■ Action item: For each line below that holds the string "agent", add one to a tally; report that tally alone.

■ Source records:
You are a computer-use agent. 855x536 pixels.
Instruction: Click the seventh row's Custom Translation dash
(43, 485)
==
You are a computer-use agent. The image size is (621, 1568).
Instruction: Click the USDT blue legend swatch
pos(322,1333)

■ Finished task: 2